###### [![Open In Colab](https://colab.research.google.com/assets/colab-badge.svg)](https://colab.research.google.com/github/adaptive-intelligent-robotics/QDax/blob/main/notebooks/cmamega_example.ipynb)

# Optimizing with CMA-ME in Jax

This notebook shows how to use QDax to find diverse and performing parameters on the Rastrigin problem with [CMA-ME](https://arxiv.org/pdf/1912.02400.pdf). It can be run locally or on Google Colab. We recommand to use a GPU. This notebook will show:

- how to define the problem
- how to create a CMA-ME emitter
- how to create a Map-elites instance
- which functions must be defined before training
- how to launch a certain number of training steps
- how to visualise the optimization process

In [None]:
%load_ext autoreload
%autoreload 2

In [None]:
import math

import jax 
import jax.numpy as jnp

try:
    import flax
except:
    !pip install --no-deps git+https://github.com/google/flax.git@v0.4.1 |tail -n 1
    import flax

try:
    import chex
except:
    !pip install --no-deps git+https://github.com/deepmind/chex.git@v0.1.3 |tail -n 1
    import chex
    
try:
    import qdax
except:
    !pip install --no-deps git+https://github.com/adaptive-intelligent-robotics/QDax@main |tail -n 1
    import qdax

from qdax.core.map_elites import MAPElites
from qdax.core.emitters.cma_emitter import CMAEmitter
from qdax.core.emitters.cma_opt_emitter import CMAOptimizingEmitter
from qdax.core.emitters.cma_rnd_emitter import CMARndEmitter
from qdax.core.emitters.cma_multi_emitter import CMAPoolEmitter
from qdax.core.emitters.standard_emitters import MixingEmitter
from qdax.core.containers.mapelites_repertoire import compute_euclidean_centroids, MapElitesRepertoire
# from qdax.utils.plotting import plot_map_elites_results
from qdax.utils.plotting import plot_multidimensional_map_elites_grid

from typing import Dict

In [None]:
# from jax.config import config

# config.update('jax_disable_jit', True)

## Set the hyperparameters

Most hyperparameters are similar to those introduced in [Differentiable Quality Diversity paper](https://arxiv.org/pdf/2106.03894.pdf).

In [None]:
#@title QD Training Definitions Fields
#@markdown ---
num_iterations = 300 #70000 #10000
num_dimensions = 2 #1000 #@param {type:"integer"} # try 20 and 100
# num_centroids = 10000 #@param {type:"integer"}
grid_shape = (100, 100) # (500, 500) 
batch_size = 500 #36 #@param {type:"integer"}
sigma_g = 1. #@param {type:"number"}
minval = -5.12 #@param {type:"number"}
maxval = 5.12 #@param {type:"number"}
min_bd = -5.12 * 0.5 * num_dimensions #@param {type:"number"}
max_bd = 5.12 * 0.5 * num_dimensions #@param {type:"number"}
num_emitters = 3
#@markdown ---

## Defines the scoring function: rastrigin or sphere

In [None]:
def rastrigin_scoring(x: jnp.ndarray):
    first_term = 10 * x.shape[-1]
    second_term = jnp.sum((x + minval * 0.4) ** 2 - 10 * jnp.cos(2 * jnp.pi * (x + minval * 0.4)))
    return -(first_term + second_term)

def sphere_scoring(x: jnp.ndarray):
    return -jnp.sum((x + minval * 0.4) * (x + minval * 0.4), axis=-1)

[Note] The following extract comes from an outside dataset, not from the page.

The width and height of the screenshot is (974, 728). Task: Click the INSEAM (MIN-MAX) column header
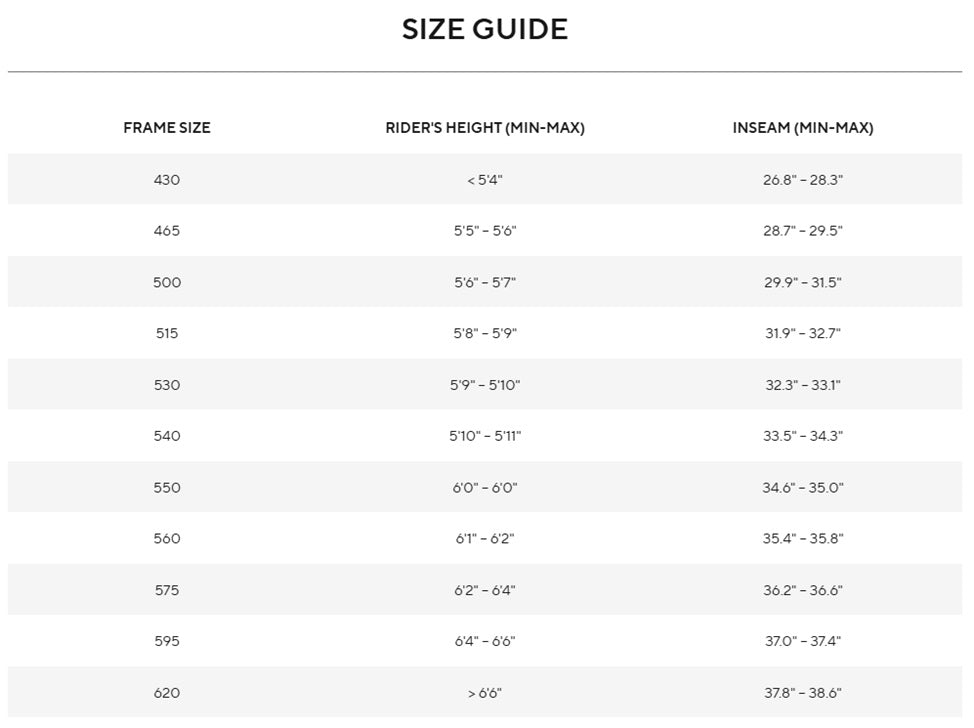click(803, 127)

# fitness_scoring = sphere_scoring
fitness_scoring = rastrigin_scoring

def clip(x: jnp.ndarray):
    in_bound = (x <= maxval) * (x >= minval)
    return jnp.where(
        condition=in_bound,
        x=x,
        y=(maxval / x)
    )

def _behavior_descriptor_1(x: jnp.ndarray):
    return jnp.sum(clip(x[:x.shape[-1]//2]))

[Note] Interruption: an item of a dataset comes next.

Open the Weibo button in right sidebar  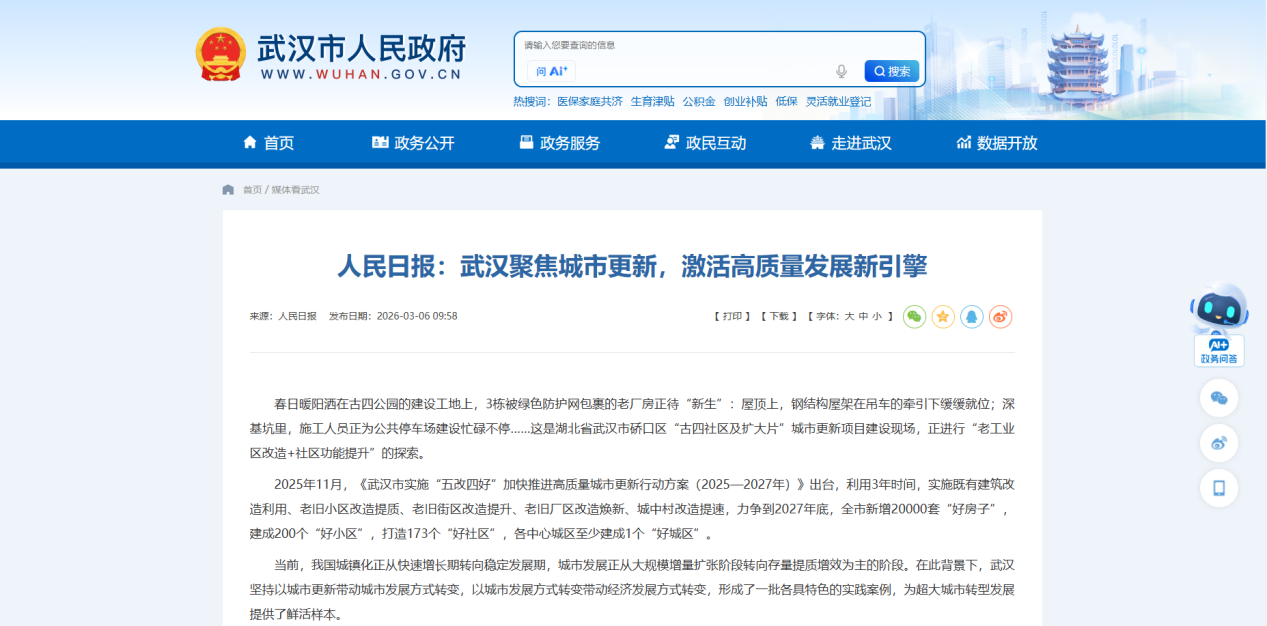pos(1219,443)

def _behavior_descriptor_2(x: jnp.ndarray):
    return jnp.sum(clip(x[x.shape[-1]//2:]))

def _behavior_descriptors(x: jnp.ndarray):
    return jnp.array([_behavior_descriptor_1(x), _behavior_descriptor_2(x)])

In [None]:
def scoring_function(x):
    scores, descriptors = fitness_scoring(x), _behavior_descriptors(x)
    return scores, descriptors, {}

def scoring_fn(x, random_key):
    fitnesses, descriptors, extra_scores = jax.vmap(scoring_function)(x)
    return fitnesses, descriptors, extra_scores, random_key

## Define the metrics that will be used

In [None]:
worst_objective = fitness_scoring(-jnp.ones(num_dimensions) * 5.12)
# worst_objective = rastrigin_scoring(jnp.zeros(num_dimensions))
best_objective = fitness_scoring(jnp.ones(num_dimensions) * 5.12 * 0.4)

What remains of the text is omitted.